Record set
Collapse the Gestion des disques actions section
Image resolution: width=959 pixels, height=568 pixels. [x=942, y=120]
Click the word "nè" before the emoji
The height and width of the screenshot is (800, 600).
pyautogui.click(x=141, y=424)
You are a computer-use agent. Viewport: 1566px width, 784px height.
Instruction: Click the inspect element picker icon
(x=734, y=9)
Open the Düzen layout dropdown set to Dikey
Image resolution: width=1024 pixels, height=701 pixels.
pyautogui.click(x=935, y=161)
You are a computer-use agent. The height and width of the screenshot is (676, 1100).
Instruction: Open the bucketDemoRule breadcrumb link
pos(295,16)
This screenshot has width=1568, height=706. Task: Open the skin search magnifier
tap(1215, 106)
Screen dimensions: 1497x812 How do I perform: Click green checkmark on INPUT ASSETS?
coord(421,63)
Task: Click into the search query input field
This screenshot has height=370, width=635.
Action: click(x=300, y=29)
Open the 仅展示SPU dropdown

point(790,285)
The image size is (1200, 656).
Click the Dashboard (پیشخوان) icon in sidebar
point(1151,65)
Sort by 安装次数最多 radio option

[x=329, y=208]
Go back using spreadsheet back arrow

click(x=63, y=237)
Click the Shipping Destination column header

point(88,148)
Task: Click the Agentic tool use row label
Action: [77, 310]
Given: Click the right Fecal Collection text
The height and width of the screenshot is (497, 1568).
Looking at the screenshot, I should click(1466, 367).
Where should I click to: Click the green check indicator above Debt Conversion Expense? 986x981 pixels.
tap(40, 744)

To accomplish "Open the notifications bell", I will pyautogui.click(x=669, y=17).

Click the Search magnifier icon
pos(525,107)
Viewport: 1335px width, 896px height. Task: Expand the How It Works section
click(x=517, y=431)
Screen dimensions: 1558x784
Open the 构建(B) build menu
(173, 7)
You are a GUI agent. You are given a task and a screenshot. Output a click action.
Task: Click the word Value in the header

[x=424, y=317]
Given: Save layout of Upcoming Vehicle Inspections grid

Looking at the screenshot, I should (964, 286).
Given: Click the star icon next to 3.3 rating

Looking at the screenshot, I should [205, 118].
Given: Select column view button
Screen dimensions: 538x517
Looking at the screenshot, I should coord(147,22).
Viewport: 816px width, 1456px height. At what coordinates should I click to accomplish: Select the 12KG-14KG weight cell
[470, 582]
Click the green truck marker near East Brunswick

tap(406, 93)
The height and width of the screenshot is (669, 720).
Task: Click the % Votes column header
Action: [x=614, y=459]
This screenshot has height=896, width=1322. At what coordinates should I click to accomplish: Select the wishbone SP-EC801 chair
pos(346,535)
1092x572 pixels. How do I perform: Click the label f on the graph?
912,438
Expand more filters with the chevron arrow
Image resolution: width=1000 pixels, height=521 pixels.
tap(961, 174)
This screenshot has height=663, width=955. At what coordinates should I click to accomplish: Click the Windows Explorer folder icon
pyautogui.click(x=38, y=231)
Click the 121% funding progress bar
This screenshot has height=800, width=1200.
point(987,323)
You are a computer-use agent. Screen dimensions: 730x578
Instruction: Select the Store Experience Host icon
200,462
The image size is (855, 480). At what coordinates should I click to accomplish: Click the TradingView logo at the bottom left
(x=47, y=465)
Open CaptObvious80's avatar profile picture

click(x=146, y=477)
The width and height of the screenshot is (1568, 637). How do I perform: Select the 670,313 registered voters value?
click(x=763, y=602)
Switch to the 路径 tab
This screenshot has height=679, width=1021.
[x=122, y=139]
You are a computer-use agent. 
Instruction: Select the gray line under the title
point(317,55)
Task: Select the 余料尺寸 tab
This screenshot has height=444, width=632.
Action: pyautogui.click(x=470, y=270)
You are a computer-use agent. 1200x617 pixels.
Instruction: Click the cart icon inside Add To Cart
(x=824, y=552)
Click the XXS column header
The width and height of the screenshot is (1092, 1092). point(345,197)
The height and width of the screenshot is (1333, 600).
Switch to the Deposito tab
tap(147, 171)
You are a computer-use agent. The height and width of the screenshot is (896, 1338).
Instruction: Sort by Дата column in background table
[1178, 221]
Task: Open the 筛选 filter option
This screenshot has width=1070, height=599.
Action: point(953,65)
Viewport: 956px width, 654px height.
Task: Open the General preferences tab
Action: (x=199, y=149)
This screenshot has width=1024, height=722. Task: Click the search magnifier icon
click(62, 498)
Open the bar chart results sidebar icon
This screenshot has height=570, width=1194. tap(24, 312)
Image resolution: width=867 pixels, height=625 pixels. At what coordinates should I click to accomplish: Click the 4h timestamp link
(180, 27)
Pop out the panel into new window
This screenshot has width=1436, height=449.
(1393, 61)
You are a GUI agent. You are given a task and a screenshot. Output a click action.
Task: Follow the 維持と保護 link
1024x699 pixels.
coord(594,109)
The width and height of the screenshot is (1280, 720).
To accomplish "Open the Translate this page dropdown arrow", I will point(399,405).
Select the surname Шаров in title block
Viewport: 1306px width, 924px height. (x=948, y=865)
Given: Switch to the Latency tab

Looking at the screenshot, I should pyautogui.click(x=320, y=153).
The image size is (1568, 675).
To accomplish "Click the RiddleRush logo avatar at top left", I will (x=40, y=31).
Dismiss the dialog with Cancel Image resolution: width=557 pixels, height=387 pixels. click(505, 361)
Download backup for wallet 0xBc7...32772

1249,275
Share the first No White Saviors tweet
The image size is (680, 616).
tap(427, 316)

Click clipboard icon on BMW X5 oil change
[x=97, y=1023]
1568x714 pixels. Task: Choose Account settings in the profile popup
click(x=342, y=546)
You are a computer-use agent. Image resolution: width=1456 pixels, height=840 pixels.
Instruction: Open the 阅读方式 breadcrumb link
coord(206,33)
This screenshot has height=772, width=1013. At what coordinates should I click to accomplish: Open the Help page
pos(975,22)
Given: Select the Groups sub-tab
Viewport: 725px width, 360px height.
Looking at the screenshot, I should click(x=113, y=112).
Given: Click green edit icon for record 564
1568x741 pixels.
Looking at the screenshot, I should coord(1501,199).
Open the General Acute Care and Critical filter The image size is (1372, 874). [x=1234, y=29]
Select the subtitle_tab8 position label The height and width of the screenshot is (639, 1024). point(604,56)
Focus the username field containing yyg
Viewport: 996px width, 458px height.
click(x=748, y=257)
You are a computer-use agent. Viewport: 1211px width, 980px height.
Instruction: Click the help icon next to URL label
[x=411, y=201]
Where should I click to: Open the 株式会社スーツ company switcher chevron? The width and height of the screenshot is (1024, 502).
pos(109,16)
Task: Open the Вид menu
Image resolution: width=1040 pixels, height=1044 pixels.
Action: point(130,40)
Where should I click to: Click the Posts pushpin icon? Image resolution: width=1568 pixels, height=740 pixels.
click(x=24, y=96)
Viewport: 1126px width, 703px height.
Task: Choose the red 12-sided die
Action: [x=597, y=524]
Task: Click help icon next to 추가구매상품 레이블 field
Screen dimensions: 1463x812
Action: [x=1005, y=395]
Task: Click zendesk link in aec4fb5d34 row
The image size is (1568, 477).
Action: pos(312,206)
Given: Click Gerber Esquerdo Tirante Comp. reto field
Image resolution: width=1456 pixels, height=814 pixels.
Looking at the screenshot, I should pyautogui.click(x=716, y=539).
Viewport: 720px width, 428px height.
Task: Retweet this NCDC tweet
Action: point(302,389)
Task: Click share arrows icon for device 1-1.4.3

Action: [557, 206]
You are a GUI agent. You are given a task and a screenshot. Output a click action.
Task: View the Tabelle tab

What you will do
Reproduce every line of the material above verbatim.

Output of the exercise
Collapse the Gestion des disques actions section
Image resolution: width=959 pixels, height=568 pixels. [x=942, y=120]
Click the word "nè" before the emoji
The height and width of the screenshot is (800, 600).
pyautogui.click(x=141, y=424)
You are a computer-use agent. Viewport: 1566px width, 784px height.
Instruction: Click the inspect element picker icon
(x=734, y=9)
Open the Düzen layout dropdown set to Dikey
Image resolution: width=1024 pixels, height=701 pixels.
pyautogui.click(x=935, y=161)
You are a computer-use agent. The height and width of the screenshot is (676, 1100).
Instruction: Open the bucketDemoRule breadcrumb link
pos(295,16)
This screenshot has width=1568, height=706. Task: Open the skin search magnifier
tap(1215, 106)
Screen dimensions: 1497x812 How do I perform: Click green checkmark on INPUT ASSETS?
coord(421,63)
Task: Click into the search query input field
This screenshot has height=370, width=635.
Action: click(x=300, y=29)
Open the 仅展示SPU dropdown

point(790,285)
The image size is (1200, 656).
Click the Dashboard (پیشخوان) icon in sidebar
point(1151,65)
Sort by 安装次数最多 radio option

[x=329, y=208]
Go back using spreadsheet back arrow

click(x=63, y=237)
Click the Shipping Destination column header

point(88,148)
Task: Click the Agentic tool use row label
Action: [77, 310]
Given: Click the right Fecal Collection text
The height and width of the screenshot is (497, 1568).
Looking at the screenshot, I should click(1466, 367).
Where should I click to: Click the green check indicator above Debt Conversion Expense? 986x981 pixels.
tap(40, 744)

To accomplish "Open the notifications bell", I will pyautogui.click(x=669, y=17).

Click the Search magnifier icon
pos(525,107)
Viewport: 1335px width, 896px height. Task: Expand the How It Works section
click(x=517, y=431)
Screen dimensions: 1558x784
Open the 构建(B) build menu
(173, 7)
You are a GUI agent. You are given a task and a screenshot. Output a click action.
Task: Click the word Value in the header

[x=424, y=317]
Given: Save layout of Upcoming Vehicle Inspections grid

Looking at the screenshot, I should (964, 286).
Given: Click the star icon next to 3.3 rating

Looking at the screenshot, I should [205, 118].
Given: Select column view button
Screen dimensions: 538x517
Looking at the screenshot, I should coord(147,22).
Viewport: 816px width, 1456px height. At what coordinates should I click to accomplish: Select the 12KG-14KG weight cell
[470, 582]
Click the green truck marker near East Brunswick

tap(406, 93)
The height and width of the screenshot is (669, 720).
Task: Click the % Votes column header
Action: [x=614, y=459]
This screenshot has height=896, width=1322. At what coordinates should I click to accomplish: Select the wishbone SP-EC801 chair
pos(346,535)
1092x572 pixels. How do I perform: Click the label f on the graph?
912,438
Expand more filters with the chevron arrow
Image resolution: width=1000 pixels, height=521 pixels.
tap(961, 174)
This screenshot has height=663, width=955. At what coordinates should I click to accomplish: Click the Windows Explorer folder icon
pyautogui.click(x=38, y=231)
Click the 121% funding progress bar
This screenshot has height=800, width=1200.
point(987,323)
You are a computer-use agent. Screen dimensions: 730x578
Instruction: Select the Store Experience Host icon
200,462
The image size is (855, 480). At what coordinates should I click to accomplish: Click the TradingView logo at the bottom left
(x=47, y=465)
Open CaptObvious80's avatar profile picture

click(x=146, y=477)
The width and height of the screenshot is (1568, 637). How do I perform: Select the 670,313 registered voters value?
click(x=763, y=602)
Switch to the 路径 tab
This screenshot has height=679, width=1021.
[x=122, y=139]
You are a computer-use agent. 
Instruction: Select the gray line under the title
point(317,55)
Task: Select the 余料尺寸 tab
This screenshot has height=444, width=632.
Action: pyautogui.click(x=470, y=270)
You are a computer-use agent. 1200x617 pixels.
Instruction: Click the cart icon inside Add To Cart
(x=824, y=552)
Click the XXS column header
The width and height of the screenshot is (1092, 1092). point(345,197)
The height and width of the screenshot is (1333, 600).
Switch to the Deposito tab
tap(147, 171)
You are a computer-use agent. The height and width of the screenshot is (896, 1338).
Instruction: Sort by Дата column in background table
[1178, 221]
Task: Open the 筛选 filter option
This screenshot has width=1070, height=599.
Action: point(953,65)
Viewport: 956px width, 654px height.
Task: Open the General preferences tab
Action: (x=199, y=149)
This screenshot has width=1024, height=722. Task: Click the search magnifier icon
click(62, 498)
Open the bar chart results sidebar icon
This screenshot has height=570, width=1194. tap(24, 312)
Image resolution: width=867 pixels, height=625 pixels. At what coordinates should I click to accomplish: Click the 4h timestamp link
(180, 27)
Pop out the panel into new window
This screenshot has width=1436, height=449.
(1393, 61)
You are a GUI agent. You are given a task and a screenshot. Output a click action.
Task: Follow the 維持と保護 link
1024x699 pixels.
coord(594,109)
The width and height of the screenshot is (1280, 720).
To accomplish "Open the Translate this page dropdown arrow", I will point(399,405).
Select the surname Шаров in title block
Viewport: 1306px width, 924px height. (x=948, y=865)
Given: Switch to the Latency tab

Looking at the screenshot, I should pyautogui.click(x=320, y=153).
The image size is (1568, 675).
To accomplish "Click the RiddleRush logo avatar at top left", I will (x=40, y=31).
Dismiss the dialog with Cancel Image resolution: width=557 pixels, height=387 pixels. click(505, 361)
Download backup for wallet 0xBc7...32772

1249,275
Share the first No White Saviors tweet
The image size is (680, 616).
tap(427, 316)

Click clipboard icon on BMW X5 oil change
[x=97, y=1023]
1568x714 pixels. Task: Choose Account settings in the profile popup
click(x=342, y=546)
You are a computer-use agent. Image resolution: width=1456 pixels, height=840 pixels.
Instruction: Open the 阅读方式 breadcrumb link
coord(206,33)
This screenshot has height=772, width=1013. At what coordinates should I click to accomplish: Open the Help page
pos(975,22)
Given: Select the Groups sub-tab
Viewport: 725px width, 360px height.
Looking at the screenshot, I should click(x=113, y=112).
Given: Click green edit icon for record 564
1568x741 pixels.
Looking at the screenshot, I should coord(1501,199).
Open the General Acute Care and Critical filter The image size is (1372, 874). [x=1234, y=29]
Select the subtitle_tab8 position label The height and width of the screenshot is (639, 1024). point(604,56)
Focus the username field containing yyg
Viewport: 996px width, 458px height.
click(x=748, y=257)
You are a computer-use agent. Viewport: 1211px width, 980px height.
Instruction: Click the help icon next to URL label
[x=411, y=201]
Where should I click to: Open the 株式会社スーツ company switcher chevron? The width and height of the screenshot is (1024, 502).
pos(109,16)
Task: Open the Вид menu
Image resolution: width=1040 pixels, height=1044 pixels.
Action: point(130,40)
Where should I click to: Click the Posts pushpin icon? Image resolution: width=1568 pixels, height=740 pixels.
click(x=24, y=96)
Viewport: 1126px width, 703px height.
Task: Choose the red 12-sided die
Action: [x=597, y=524]
Task: Click help icon next to 추가구매상품 레이블 field
Screen dimensions: 1463x812
Action: [x=1005, y=395]
Task: Click zendesk link in aec4fb5d34 row
The image size is (1568, 477).
Action: pos(312,206)
Given: Click Gerber Esquerdo Tirante Comp. reto field
Image resolution: width=1456 pixels, height=814 pixels.
Looking at the screenshot, I should pyautogui.click(x=716, y=539).
Viewport: 720px width, 428px height.
Task: Retweet this NCDC tweet
Action: point(302,389)
Task: Click share arrows icon for device 1-1.4.3

Action: [557, 206]
You are a GUI agent. You are given a task and a screenshot. Output a click action.
Task: View the Tabelle tab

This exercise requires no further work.